Operating three or more of these valves creates adjustable flow in any desired direction through pressure changes similar to a diaphragm pump, enabling advanced microfluidic applications, according to the company.
"That technology gives us the capability of integrating a very fragmented kind of instrumentation," Goldstein said. "The way you flow material from one subsystem within a workflow — we can essentially do it at a minimal volume and therefore have no dilution or change in the sample. So we have exquisite control over moving these samples around. That's what allows us to glue these various parts together."
The MOVe technology also forms the basis of several other IntegenX platforms for sample preparation either on the market or in development.
First, the company's only commercially available product, the Apollo 100, integrates the MOVe technology to prepare samples for Sanger sequencing. "That system is designed for people who already have DNA sequencing devices that they're using," Goldstein said. "It automates the workflow that precedes the sequencing, from sample to dye attachment to getting the sample in the appropriate form so it can be injected automatically onto an automated Sanger system, typically an [Applied Biosystems] 3130 or 3730. Those are now in the field and selling well."
In addition, IntegenX is developing the Apollo 200 system, an integrated sample-prep system for human DNA Identification targeted at law enforcement agencies.
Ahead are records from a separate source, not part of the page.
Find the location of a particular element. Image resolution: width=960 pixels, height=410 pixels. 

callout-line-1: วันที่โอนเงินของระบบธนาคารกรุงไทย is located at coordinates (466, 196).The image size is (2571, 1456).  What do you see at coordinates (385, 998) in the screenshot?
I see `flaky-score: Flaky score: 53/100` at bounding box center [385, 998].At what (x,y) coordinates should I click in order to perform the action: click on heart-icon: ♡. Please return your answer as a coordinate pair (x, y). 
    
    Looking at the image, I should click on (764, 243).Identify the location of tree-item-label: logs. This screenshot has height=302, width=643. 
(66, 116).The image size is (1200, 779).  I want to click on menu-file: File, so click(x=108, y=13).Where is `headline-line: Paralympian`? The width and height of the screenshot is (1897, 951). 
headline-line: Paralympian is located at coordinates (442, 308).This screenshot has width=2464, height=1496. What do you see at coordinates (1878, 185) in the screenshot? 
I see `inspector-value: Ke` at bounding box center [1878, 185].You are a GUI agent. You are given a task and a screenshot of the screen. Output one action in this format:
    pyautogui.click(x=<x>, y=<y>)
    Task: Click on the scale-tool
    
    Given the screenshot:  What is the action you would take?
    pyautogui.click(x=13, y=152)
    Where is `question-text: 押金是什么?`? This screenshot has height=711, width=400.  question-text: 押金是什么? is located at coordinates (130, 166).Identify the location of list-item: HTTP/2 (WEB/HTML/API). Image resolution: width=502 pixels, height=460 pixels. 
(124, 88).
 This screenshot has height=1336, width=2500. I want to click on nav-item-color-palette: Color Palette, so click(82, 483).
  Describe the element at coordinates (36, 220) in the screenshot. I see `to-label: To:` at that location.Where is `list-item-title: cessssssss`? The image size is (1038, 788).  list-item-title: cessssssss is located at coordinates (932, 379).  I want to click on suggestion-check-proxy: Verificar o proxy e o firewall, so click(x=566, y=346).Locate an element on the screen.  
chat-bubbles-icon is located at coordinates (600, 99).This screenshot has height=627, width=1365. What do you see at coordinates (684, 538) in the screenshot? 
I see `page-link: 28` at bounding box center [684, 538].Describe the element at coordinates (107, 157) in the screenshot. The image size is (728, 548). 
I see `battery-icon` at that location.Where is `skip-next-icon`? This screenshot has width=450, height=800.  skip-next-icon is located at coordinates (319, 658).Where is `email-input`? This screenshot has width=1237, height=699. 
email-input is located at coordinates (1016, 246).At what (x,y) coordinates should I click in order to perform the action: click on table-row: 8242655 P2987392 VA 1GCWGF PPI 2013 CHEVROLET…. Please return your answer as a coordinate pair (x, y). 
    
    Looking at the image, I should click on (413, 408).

According to the company's website, it is developing an 8-channel version of the Apollo 200 system and is seeking development partners. It plans to commercialize this system next year.
And lastly, the company is working on the Apollo 324 library-preparation system for next-gen sequencing. This product, for which IntegenX is also seeking collaborators, will enable researchers to process between eight and 96 samples in parallel using fewer reagents than typical DNA library-generation methods. IntegenX will be unveiling an early version of this product in November at the American Society of Human Genetics meeting in Washington, DC.
"All our products that do any sample prep from raw sample use this technology module that we created," Goldstein said. "And we've built it so it can be treated like an erector set or building blocks. We can essentially cut and paste."